Rieheson contends there is no evidence that he intended to hit anyone when he fired at Foster’s home. We disagree. The Record demonstrates that Rieheson fired armor-piercing bullets at Michael Foster’s home in the middle of the night to retaliate against Foster for hurting one of his (Richeson’s) friends. Record at 810 (Rieheson Statement at 4-5). Michael Foster testified that when the shots entered his home, he was afraid for his life. Record at 217. One of the investigating officers testified that more than fifteen shots were fired into the home, and that many of those shots were fired into the windows and the doorway. Record at 340-341. From this evidence, a reasonable jury could conclude that Rieheson attempted to commit battery against Michael Foster. Accordingly, the State may retry Rieheson for attempted battery against Michael Foster.
Reversed and remanded for action consistent with this opinion.
SHARPNACK, C.J., concurs. FRIEDLANDER, J., dissents with separate opinion.. See IC 35-42-2-1 (battery); IC 35-41-5-1 (general attempt).
. See IC 35^t2-2-2(b).
. At the same time, we note the logical flaws in extending the Spradlin rule.
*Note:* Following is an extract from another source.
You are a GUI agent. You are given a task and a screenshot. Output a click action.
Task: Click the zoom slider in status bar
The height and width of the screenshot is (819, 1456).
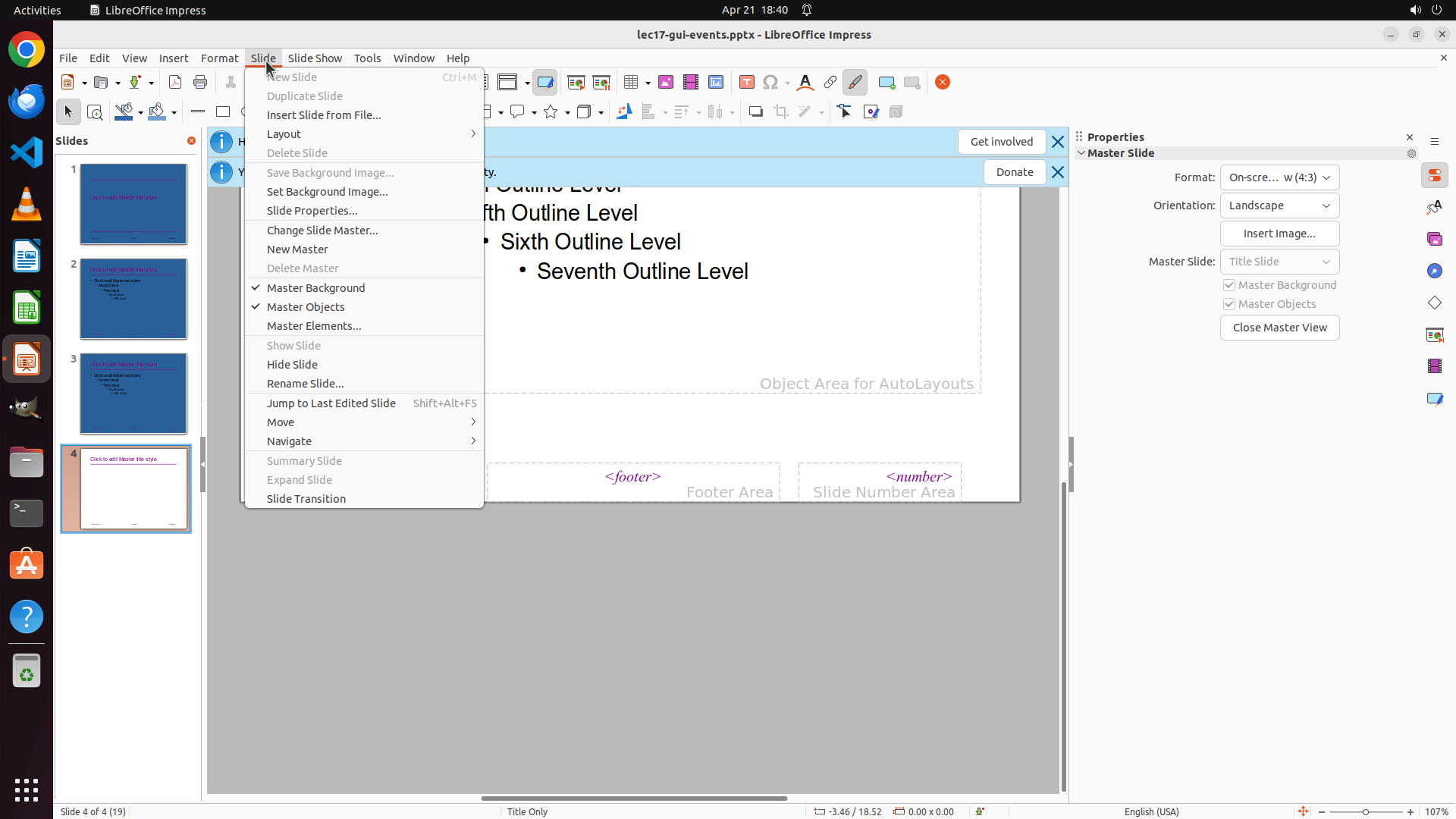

The rule creates a paradox in the proof requirements: the culpability for murder is broader than the culpability for attempted murder. If the victim dies, the defendant may be convicted of murder upon proof that he acted knowingly, but if the victim survives, the defendant may be convicted of attempted murder only upon proof that he intended to kill. This dichotomy allows two defendants who engage in identical conduct to receive opposite treatment by the justice system, depending solely upon whether their victims survive. See Spradlin v. State, 569 N.E.2d at 952 (Givan, J., dissenting); see also Model Penal Code § 5.01, Introduction (Official Draft and Revised Comments 1985). Further examination of the Spradlin rule could yield a refinement that would allow preventive law enforcement and would provide uniformity in prosecution without sacrificing the necessary protection of the rights of the accused. Such a refinement could clarify that for attempt crimes, as for other crimes, proof of intent to commit the crime should turn on statutorily defined culpability rather than on a separate notion of “specific” intent.
. The Matthews decision also declared that "battery is not a specific intent crime.” 476 N.E.2d at 850. In Henderson v. State, 534 N.E.2d 1105 (Ind.1989), our supreme court explained that "the description [in Matthews ] of battery as not a specific intent crime was an unnecessary and inadvertent reference.” 534 N.E.2d at 1108. Similarly, in Pacheco v. State, 444 N.E.2d 343 (Ind.Ct.App.1983), this court indicated that a defendant could be convicted of attempted battery if the facts established that the defendant was aware of a high probability that his shots would strike another person. Id. at 343-44. Pacheco was decided before Spradlin and is thus no longer applicable law with regard to the culpability necessary for attempted battery.
. In particular, the State claims that the following instruction cured any error in the elements instruction: "The liability of the defendant turns on his purpose as manifested through his conduct. If the defendant’s conduct, in light of all the relevant facts involved, constitutes a substantial step toward the commission of the crime and is done with the necessary specific intent, then the defendant has committed an attempt.” Record at 87, Instruction No. 10.